L'Autorité a été saisie pour un avis concernant l'opportunité d'étendre le mécanisme du prix unique du livre au livre numérique. Les arguments des porteurs de cette mesure avancent exactement le même argumentaire que celui qui a présidé à l'instauration du prix unique du livre : ne pas déstabiliser le secteur en risquant de remettre en cause la péréquation entre bonnes ventes et livres difficiles (sic, remarquez le mépris implicites pour les bonnes ventes et la vertu intrinsèque des livres qui se vendent mal).

L'avis de l'autorité de la concurrence, bien documenté, vaut la peine d'être lu.

Dans ses grandes lignes, il commence par balayer l'argument selon lequel le livre physique et le livre numérique seraient un même marché. Cela me semble aller de soi, mais ce n'est manifestement pas une évidence pour les éditeurs qui voulaient non seulement un prix unique pour le livre numérique, mais que ce prix soit égal à celui du livre papier (alors que, comme le fait remarquer l'avis, les consommateurs attendent un différentiel de prix compris entre 20% et 40%).

Ensuite, l'avis remarque que le marché du livre numérique est de faible ampleur, en évolution rapide et ne s'est fixé ni dans sa structure, ni dans le mode de relation entre ses différents acteurs. Il constitue donc un marché émergent, où la prudence est de mise, puisqu'une intervention réglementaire a toutes les chances de figer le marché dans une structure inefficace en limitant les incitations à l'innovation.

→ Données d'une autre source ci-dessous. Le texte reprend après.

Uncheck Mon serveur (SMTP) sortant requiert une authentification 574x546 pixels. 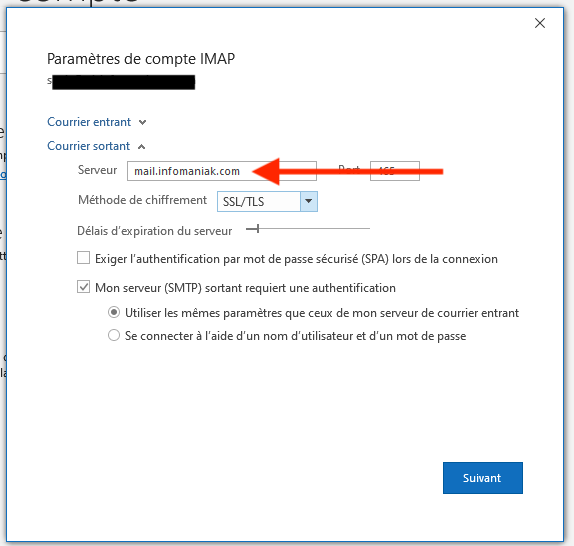(x=83, y=287)
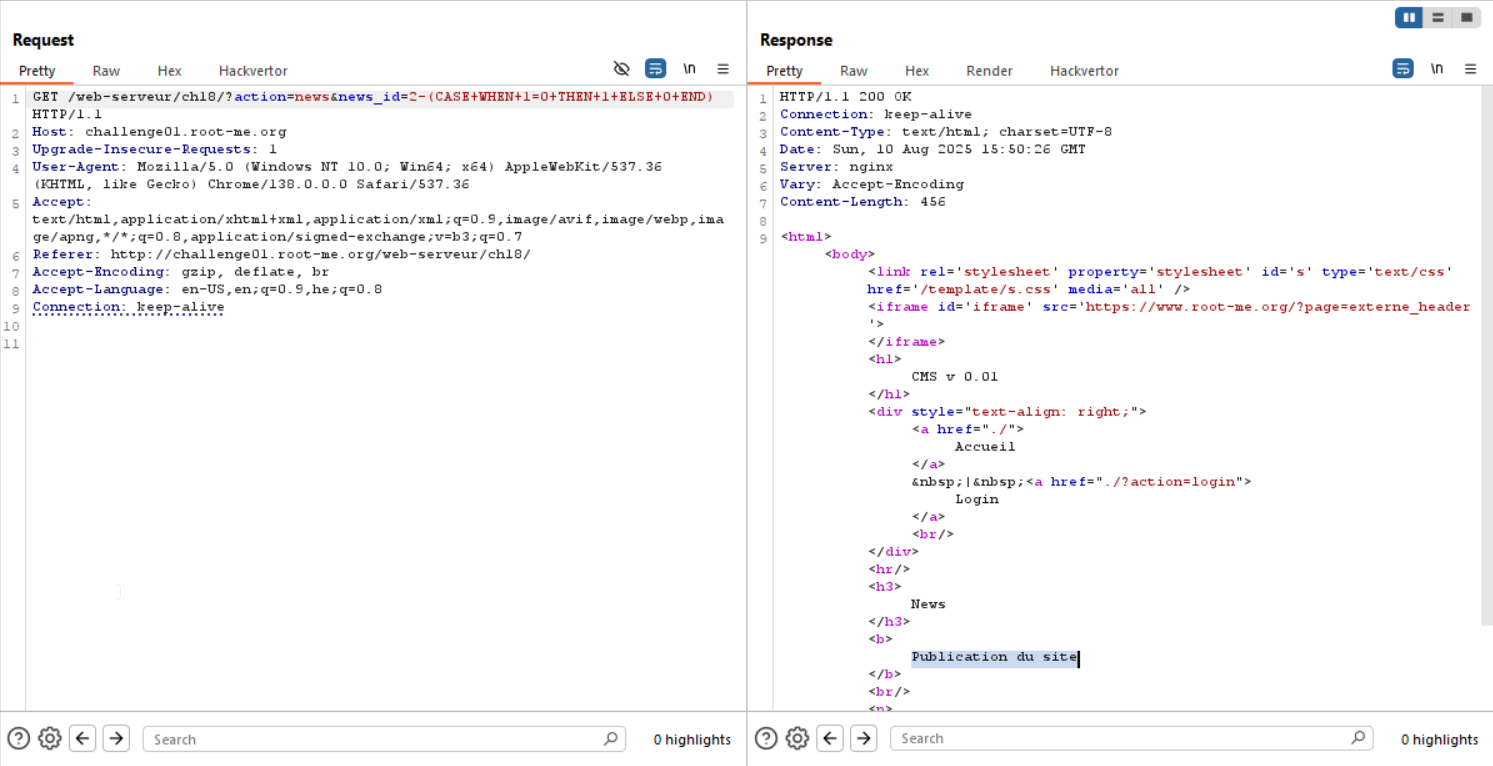Open the Response Render tab

[x=989, y=71]
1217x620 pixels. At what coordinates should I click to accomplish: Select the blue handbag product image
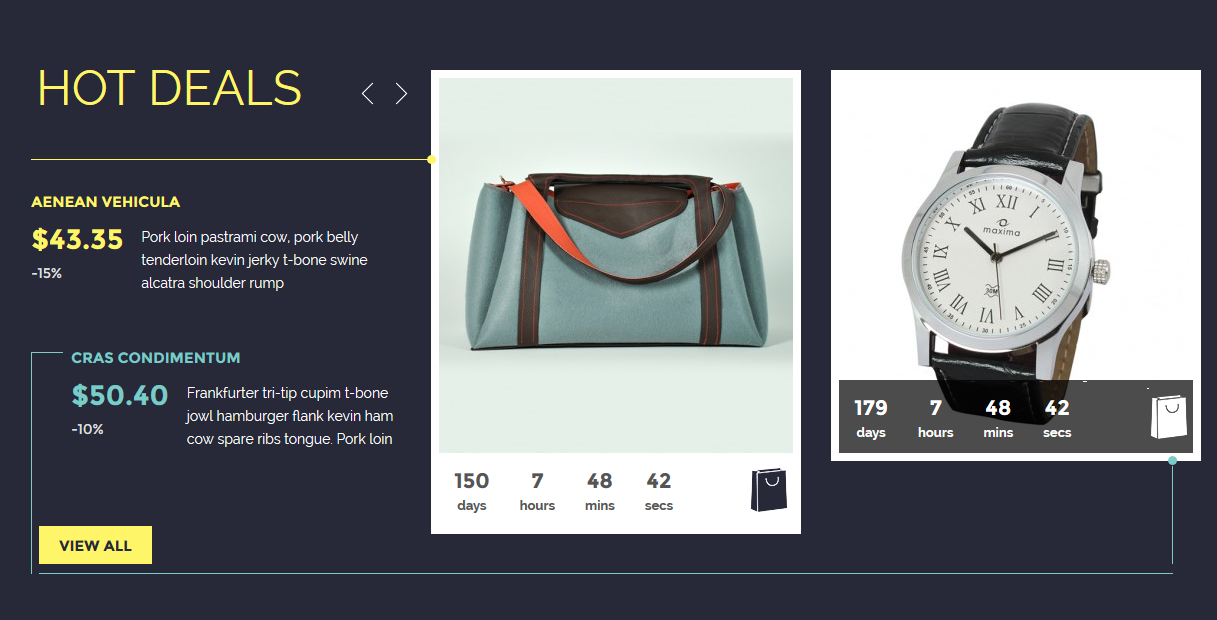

Il remarque également que la demande pour un prix unique du livre numérique vient avant même qu'on se soit mis d'accord sur ce qu'est un livre numérique, ce qui met quelque peu la charrue avant les bœufs. En l'absence de consensus sur ce qu'est le livre numérique, une intervention risquerait d'avoir comme victimes collatérales tous les produits hybrides permis par le support numérique, qui se verraient contraints par un carcan qui n'a pas été pensé pour eux.

L'avis note de plus que l'existence de moyens techniques et juridiques de mettre en place un tel dispositif n'est pas claire. En effet, deux des trois objectifs de la loi sur le prix unique papier sont remplis automatiquement par le livre numérique du simple fait de sa nature (égal accès au livre et accès à un même prix en tout point du territoire). Il ne reste plus donc que le point le plus difficilement défendable, celui voulant qu'une concurrence en prix fasse baisser la diversité éditoriale. Cet argument n'est pas à mon avis des plus solides quand on considère les marchés des livres à prix libres ainsi que la dynamique propre aux biens culturels.

De mon côté, je vais essayer de rassembler mes propres éléments pour produire une note sur la question, envisagée du point de vue de l'organisation industrielle.